| ВЫБРАННЫЙ ОТРЫВОК |
☆ ☆ ☆ ☆ ☆ ☆ ☆

Товарищ, винтовку держи не трусь!
Пальнем-ка пулей в Святую Русь,
В кондовую,
В избяную,
В толстозадую!

Почему Святая Русь оказалась у Блока только избяной да еще и толстозадой? Очевидно, потому, что большевики, лютые враги народников, все свои революціонные планы и надежды поставившіе не на деревню, не на крестьянство, а на подонки пролетаріата, на кабацкую голь, на босяков, на всех тех, кого Ленин пленил полным разрешеніем "грабить награбленное". И вот Блок пошло издевается над этой избяной Русью, над Учредительным Собраніем, которое они обещали народу до октября, но разогнали, захватив власть, над "буржуем", над обывателем, над священником:

От зданія к зданію
На канате – плакат:
"Вся власть Учредительному Собранию!"
А вон и долгополый -
Что нынче невеселый,
Товарищ, поп?
Вон барыня в каракуле -
Поскользнулась
И – бац – растянулась!

"Двенадцать" есть набор стишков, частушек, то будто бы трагических, то плясовых, а в общем претендующих быть чем-то в высшей степени русским, народным. И все это прежде всего чертовски скучно безконечной болтливостью и однообразіем все одного и того же разнообразія, надоедает несметными ай, ай, эх, эх, ах, ах, ой, ой, тратата, трахтахтах… Блок задумал воспроизвести народный язык, народныя чувства, но вышло нечто совершенно лубочное, неумелое, сверх всякой меры вульгарное;

Буржуй на перекрестке
В воротник упрятал нос…
Стоит буржуй, как пес голодный,
Стоит безмолвный, как вопрос,
И старый мір, как пес безродный,
Стоит за ним, поджавши хвост
Свобода, свобода,
Эх, эх, без креста!
Тратата!
А Ванька с Катькой в кабаке,
У ей керенки есть в чулке!
Ну, Ванька, сукин сын, буржуй,
Мою попробуй поцелуй!
Катька с Ванькой занята -
Чем, чем занята?
Снег крутит, лихач кричит,
Ванька с Катькою летит -
Елекстрическій фонарик
На оглобельках…
Ах, ах, пади!

Это ли не народный язык! "Елекстрическій"! Попробуйте-ка произнести! И совершенно смехотворная нежность к оглоблям, – "оглобельки", – очевидно, тоже народная. А дальше нечто еще более народное;

Ах, ты Катя, моя Катя,
Толстоморденькая!
Гетры серые носила,
Шоколад Миньон жрала,
С юнькерем гулять ходила,
С солдатьем теперь пошла?

☆ ☆ ☆ ☆ ☆ ☆ ☆

| НАБОР ДАННЫХ |
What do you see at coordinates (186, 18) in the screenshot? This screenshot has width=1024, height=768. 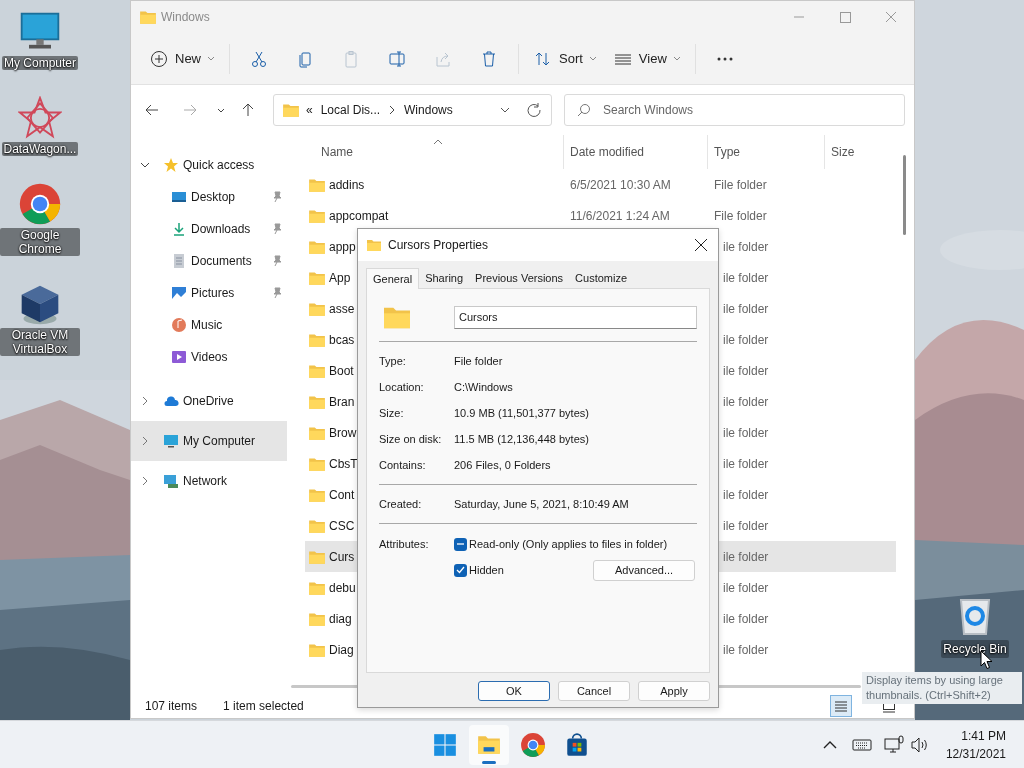 I see `window-title: Windows` at bounding box center [186, 18].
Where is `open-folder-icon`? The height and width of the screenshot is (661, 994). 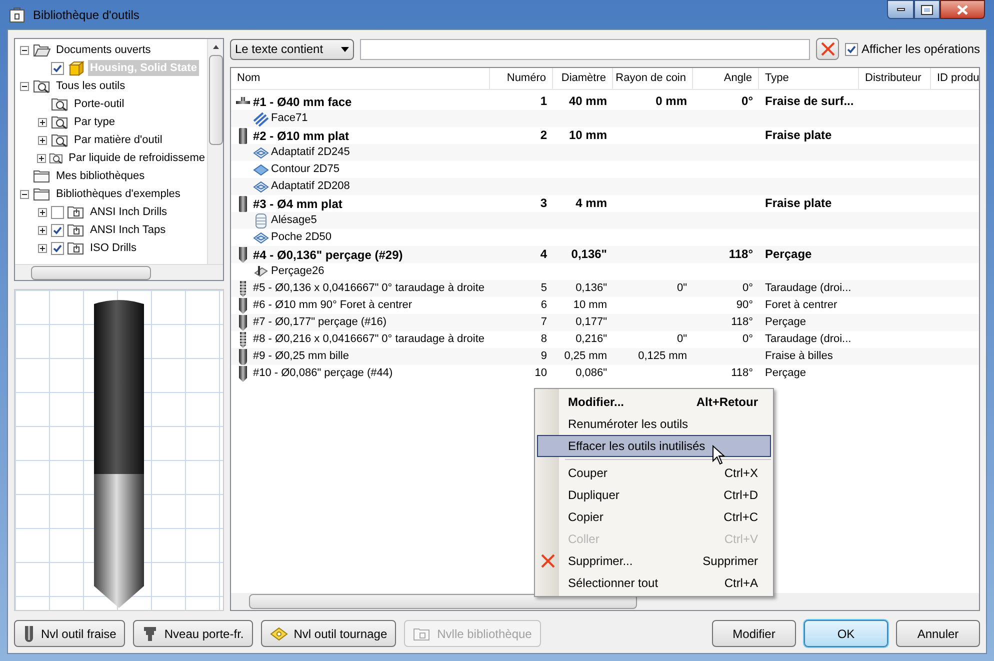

☆ ☆ ☆ ☆ ☆ ☆ ☆

| ЗАДАНИЕ |
Перепишите слово в слово из отрывка о поэме «Двенадцать» кусок от «Буржуй на перекрестке» до «есть в чулке!» включительно. Материал здесь ни при чем.

| РЕШЕНИЕ ЗАДАНИЯ |
Буржуй на перекрестке
В воротник упрятал нос…
Стоит буржуй, как пес голодный,
Стоит безмолвный, как вопрос,
И старый мір, как пес безродный,
Стоит за ним, поджавши хвост
Свобода, свобода,
Эх, эх, без креста!
Тратата!
А Ванька с Катькой в кабаке,
У ей керенки есть в чулке!